Maryino (район Марьино) is a district of South-Eastern Administrative Okrug of the federal city of Moscow, Russia. Its area is 11.917 km2. Population: 252,597 (2017 est.); It is the most populated district of Moscow.

==History==

In the early 12th–13th centuries, the area of the modern district was where the village of Maryino stood near Chaginskoye Marshes. The district's name dates back to that village, which itself was called after Mariya Yaroslavna, mother of Tsar Ivan III, who founded the village.

The first settlers appeared in these places back in the 12th century. From that time, the burial mounds of the Vyatichi Slavs and the remains of the settlement have survived. Moreover, the name of the Goledyanka river gives reason to assume that before the Slavs the Golyad Baltic tribe lived here.

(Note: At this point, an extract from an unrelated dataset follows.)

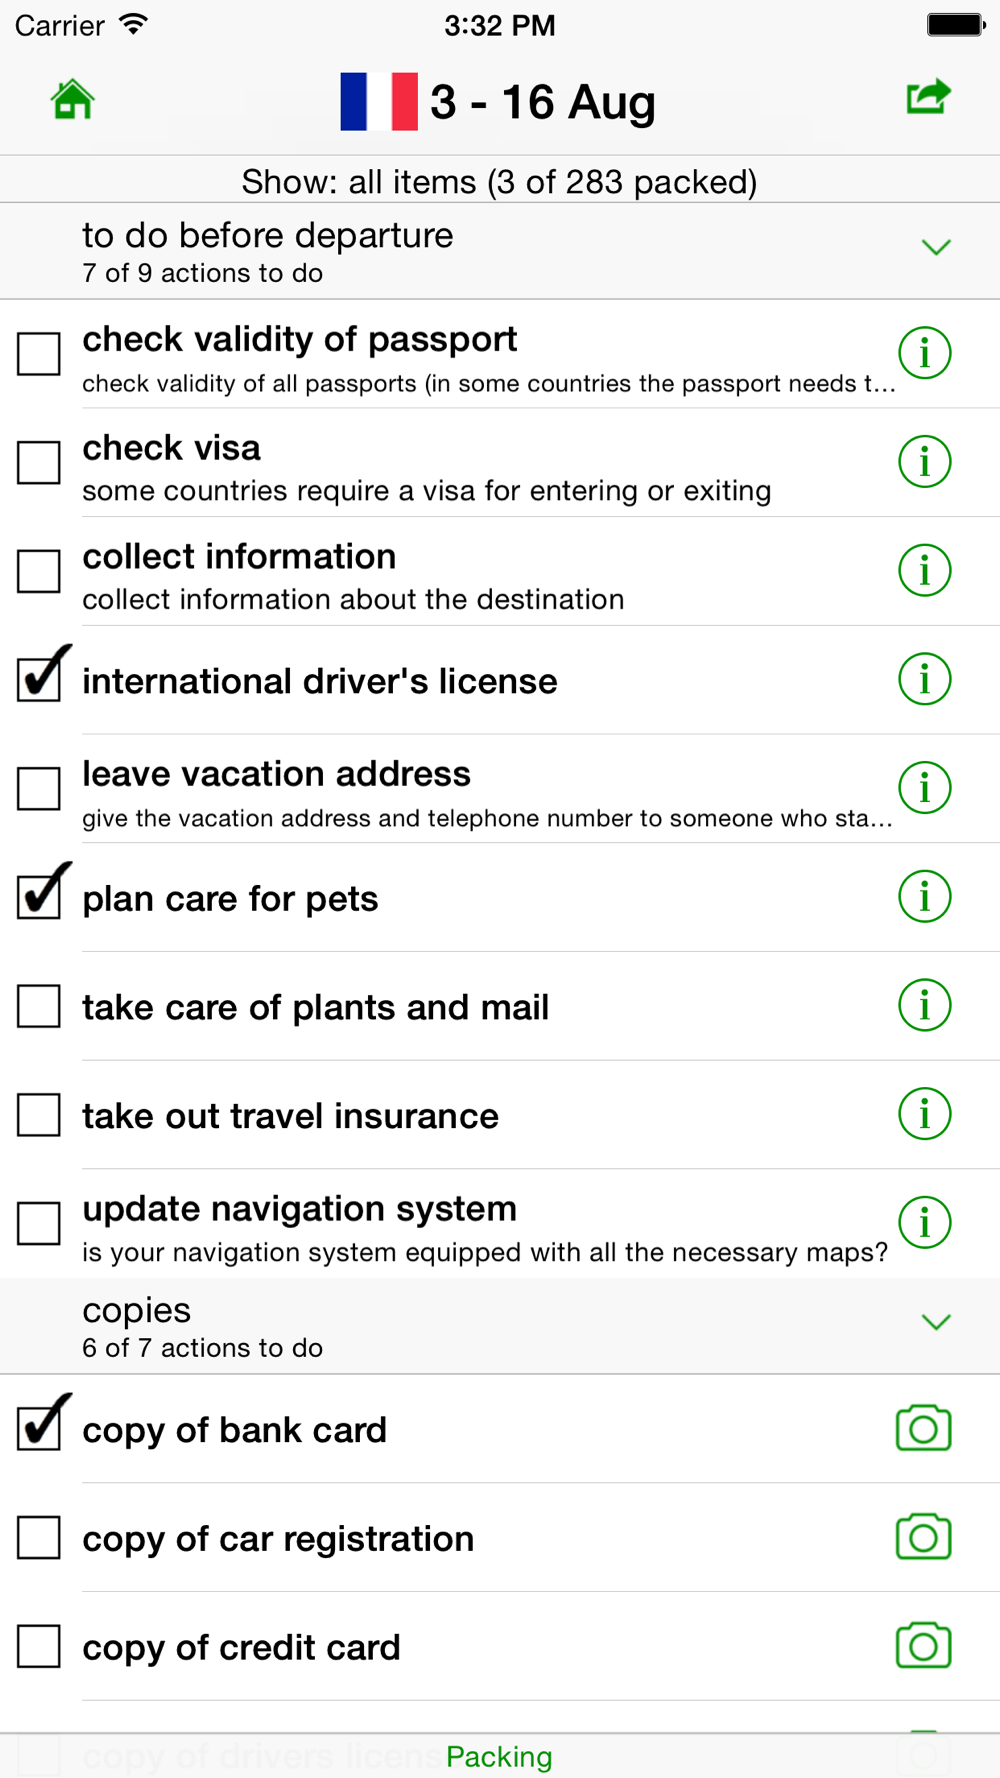Image resolution: width=1000 pixels, height=1778 pixels.
Task: Tap the green home icon
Action: point(72,99)
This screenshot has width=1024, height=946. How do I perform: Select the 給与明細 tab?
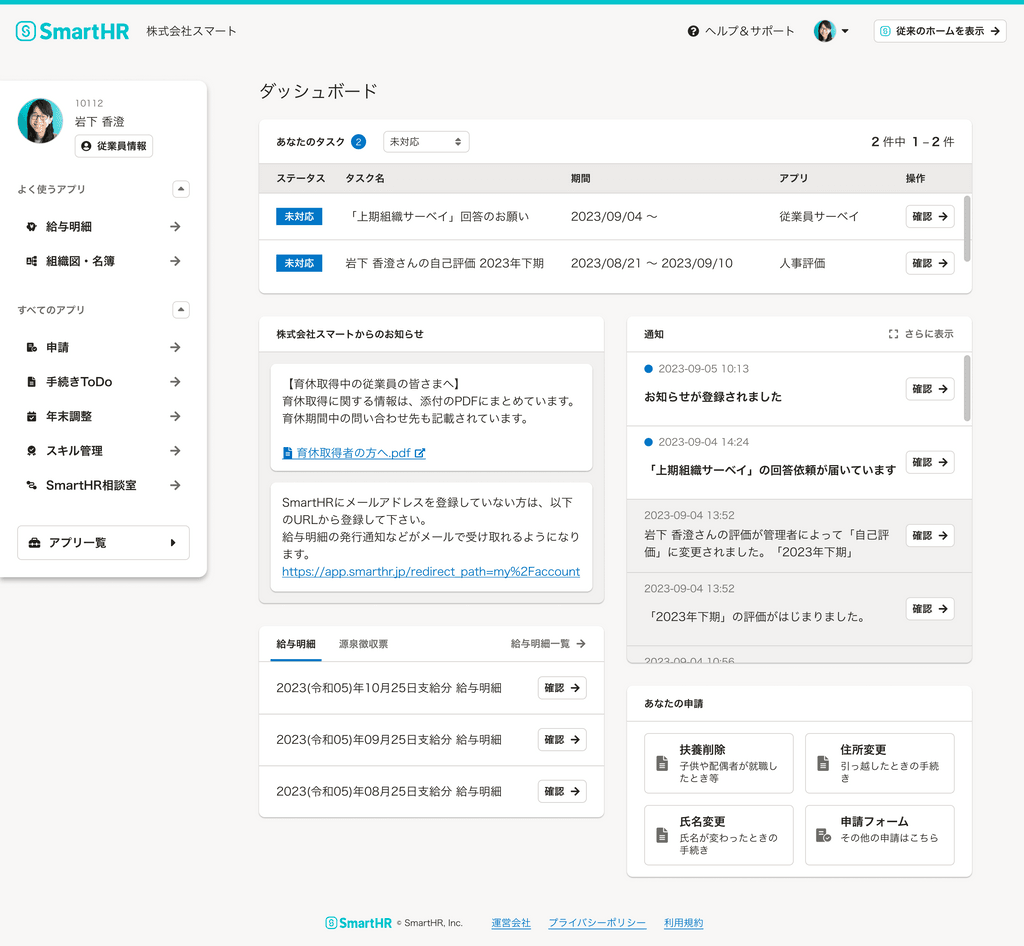tap(294, 644)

On the territory of the district there, is a monument of the late Middle Ages (XIV-XVII centuries) that requires research - a settlement in the former Maryina village.

The Maryino district was named after the village of Maryino, which was previously located on its outskirts, apparently named after Princess Maria Yaroslavna, the mother of Ivan III, who organized the settlement. The village was located in the north-west of the current district, at the intersection of Pererva and Podolskaya streets, and was part of the Kolomna state volost.

The scribe book of 1644, in which Maryino was first mentioned, shows 9 courtyards in the village. In the middle of the 19th century. There were 31 people in the village.

Between 1892 and 1898, Lyublino Aeration Fields, a gigantic wastewater treatment plant for the city, were built on the site of the Chaginsky swamp in this area. The fields occupied an area of over one thousand hectares. In 1911, the Moscow sewage system won a Golden Prize in Brussels. After the Kuryanovo Aeration System had been built in 1978 some two miles to the Northwest, it was decided to use the territory of the former Lyublino Fields for construction of new apartment buildings.

As Moscow grew in later years, the territory became incorporated as Maryino District of Moscow.

In 1996, two metro stations were opened in the district.